Supplied material.
============================================================

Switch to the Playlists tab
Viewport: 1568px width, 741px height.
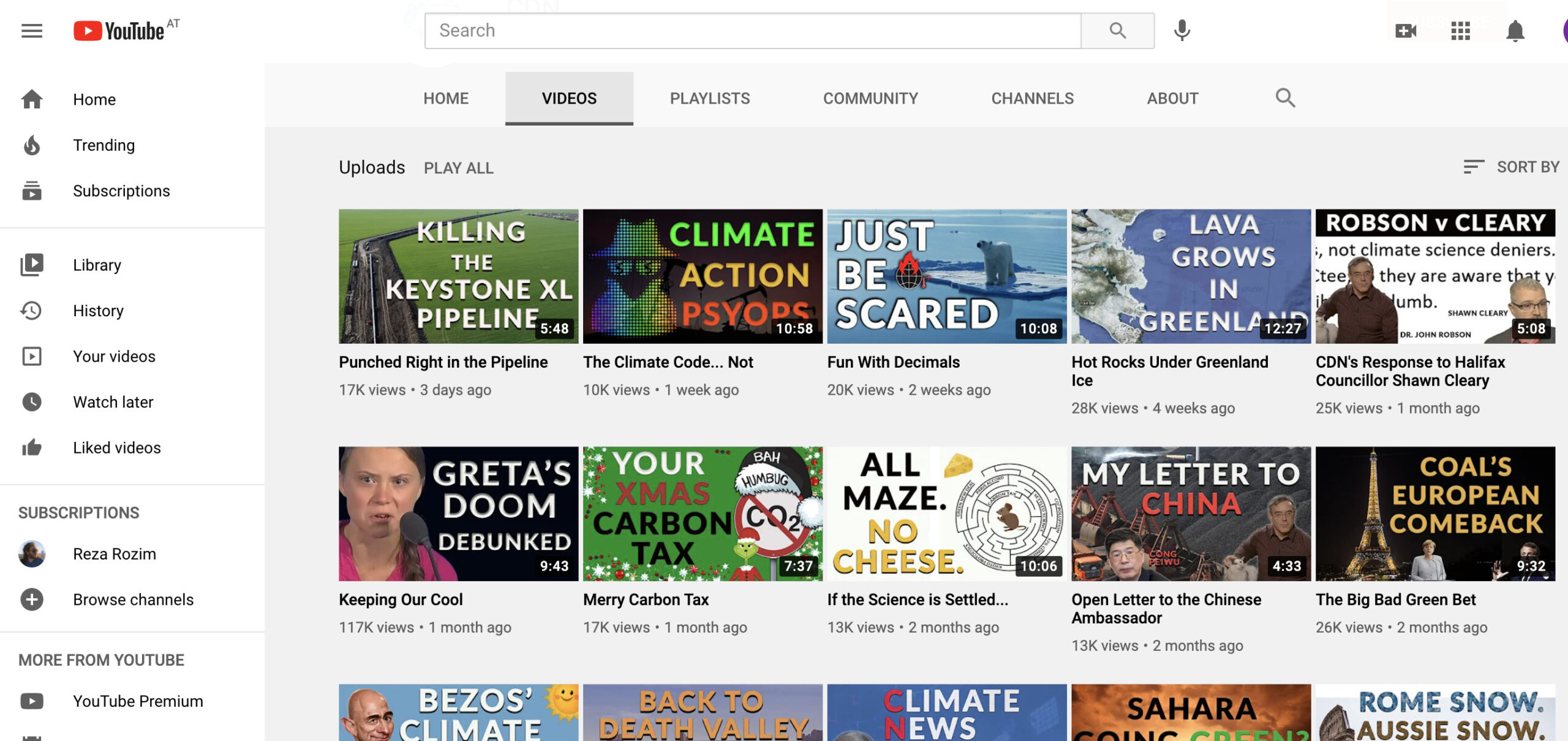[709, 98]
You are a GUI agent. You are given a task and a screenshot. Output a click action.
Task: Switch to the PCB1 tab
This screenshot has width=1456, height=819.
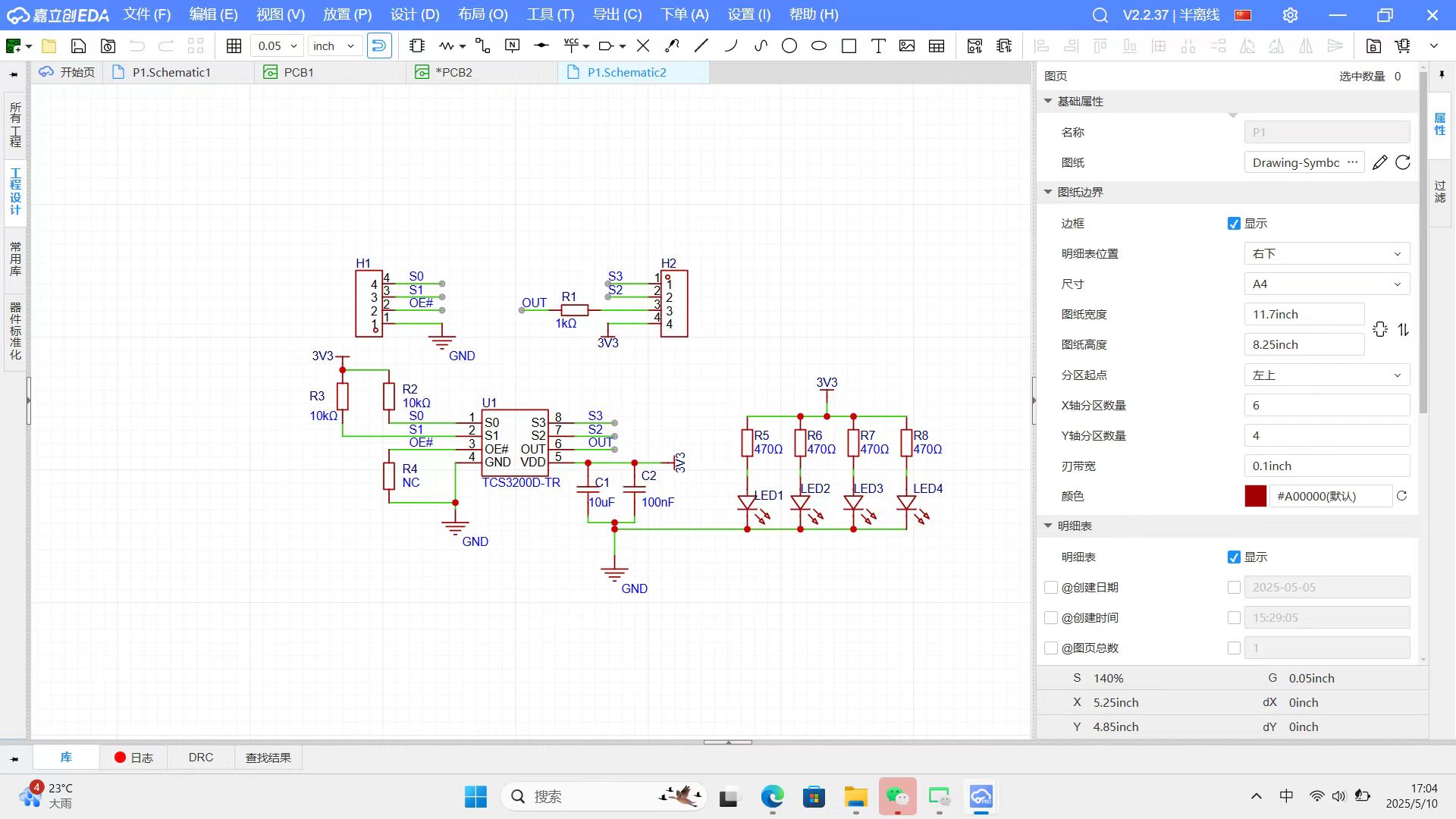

============================================================

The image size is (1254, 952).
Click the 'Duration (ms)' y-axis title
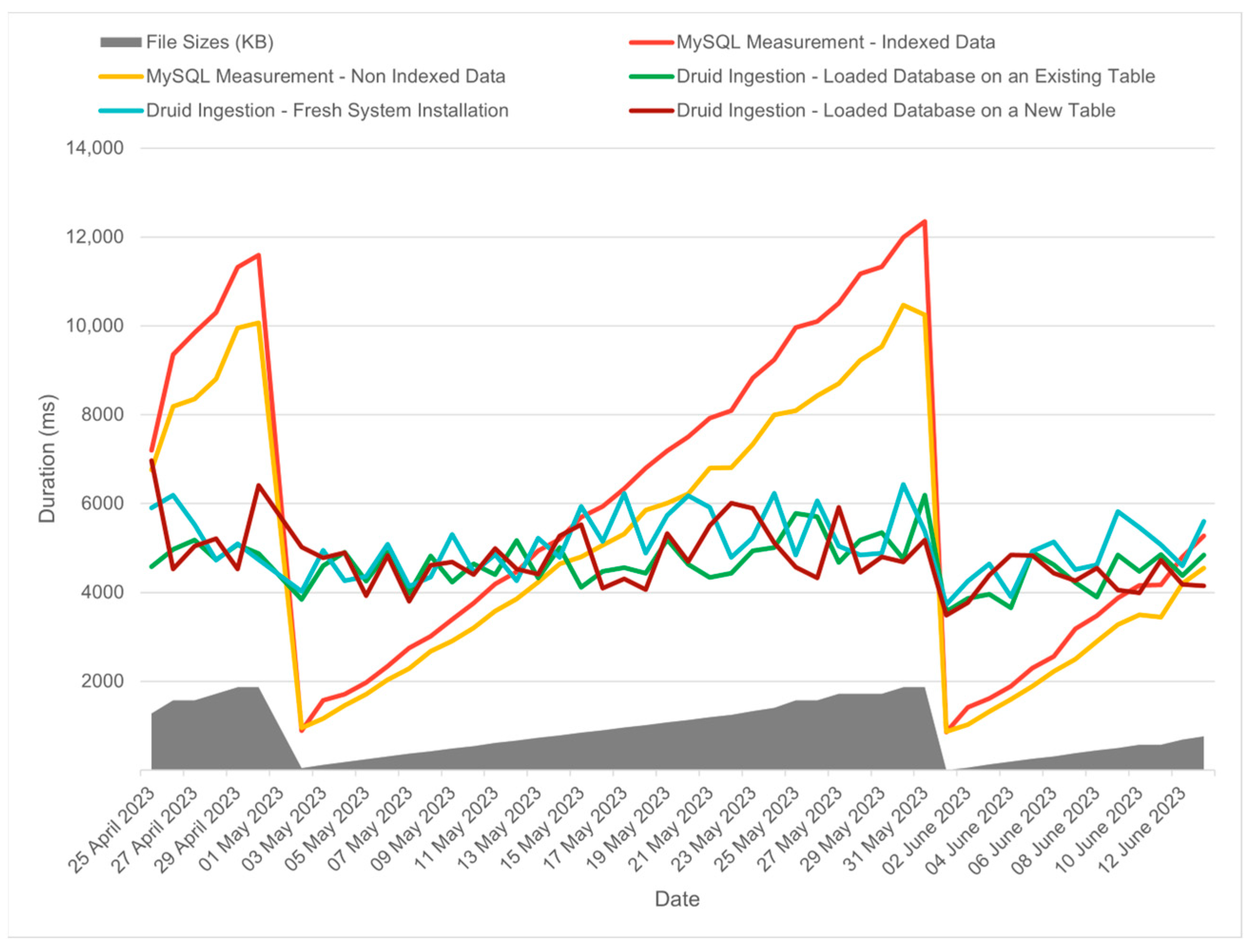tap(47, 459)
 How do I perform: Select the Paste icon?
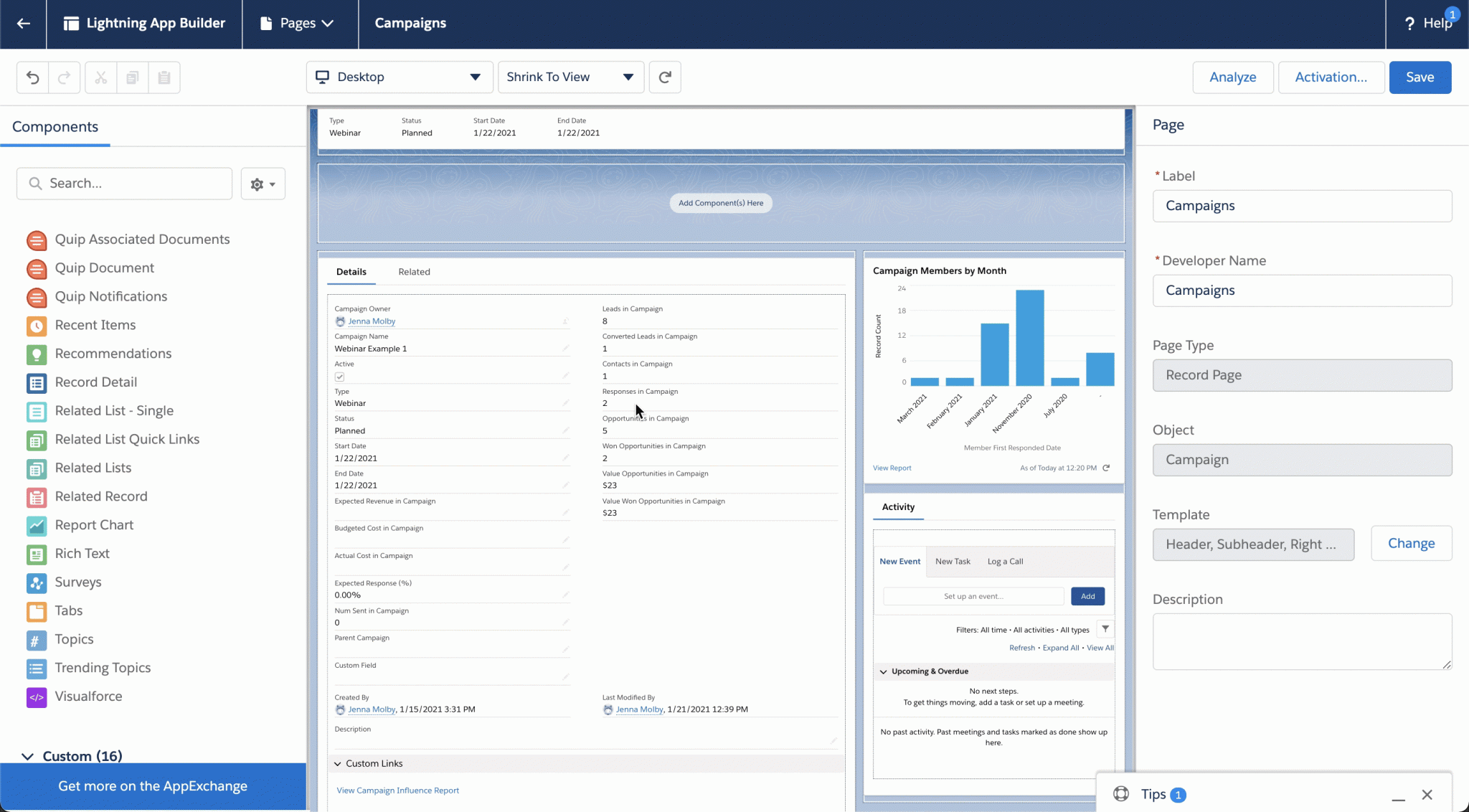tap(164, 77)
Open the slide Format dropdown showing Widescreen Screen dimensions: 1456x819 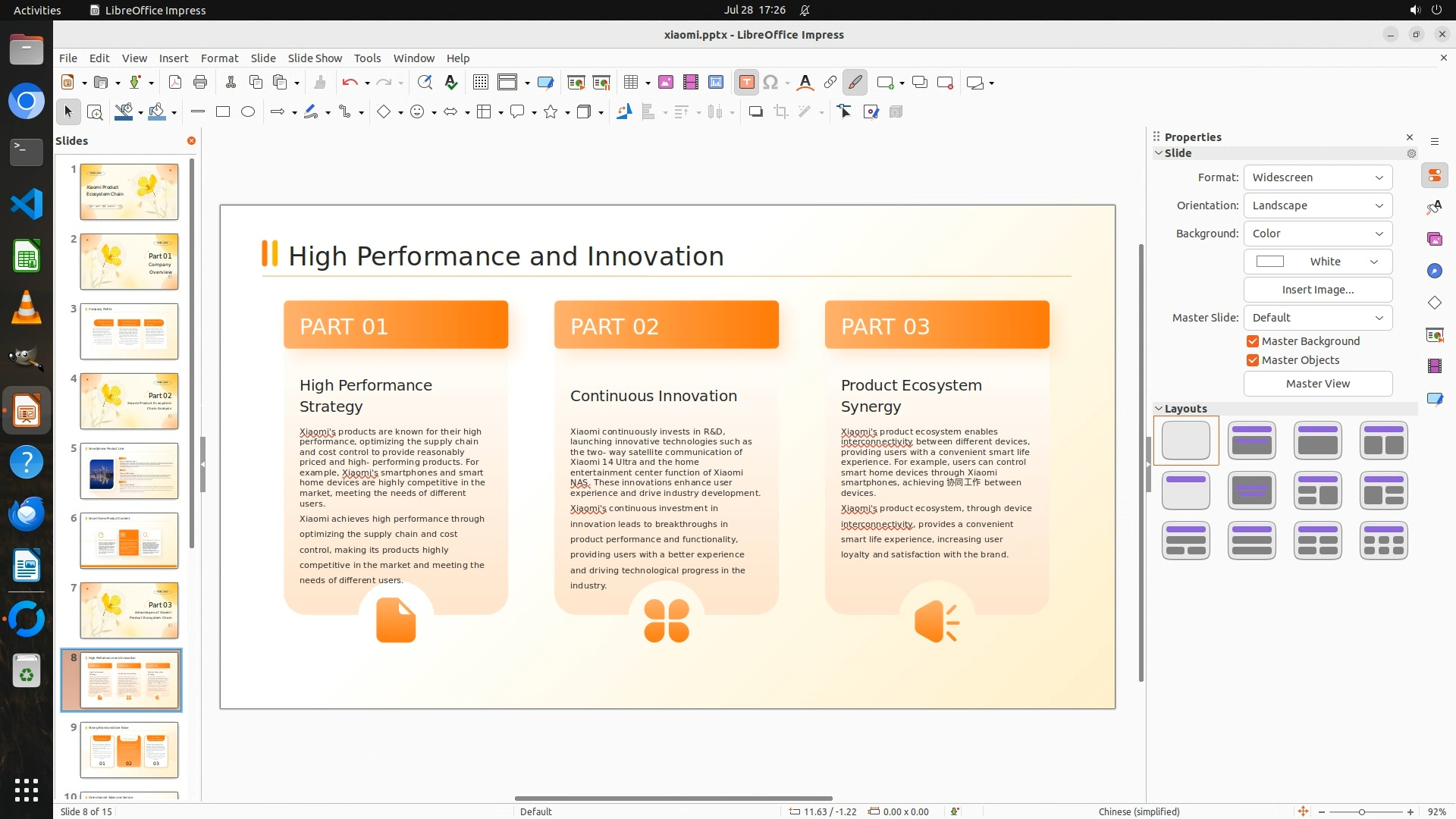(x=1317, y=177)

============================================================

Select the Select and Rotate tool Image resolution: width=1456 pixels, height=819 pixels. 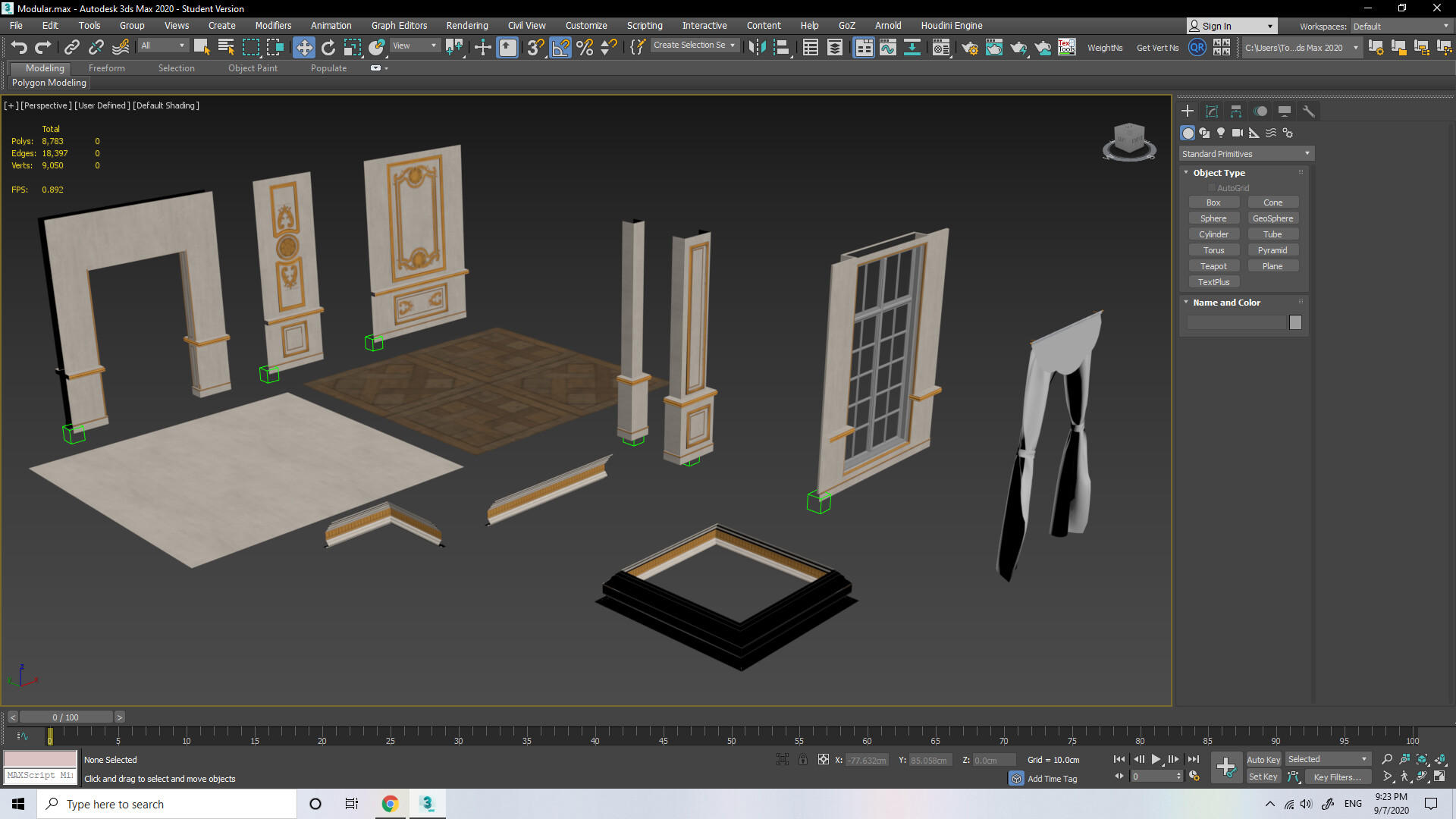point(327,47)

============================================================

Report all lines above with "Switch".

Switch to the Playlists tab
Task: Switch to the PCB1 tab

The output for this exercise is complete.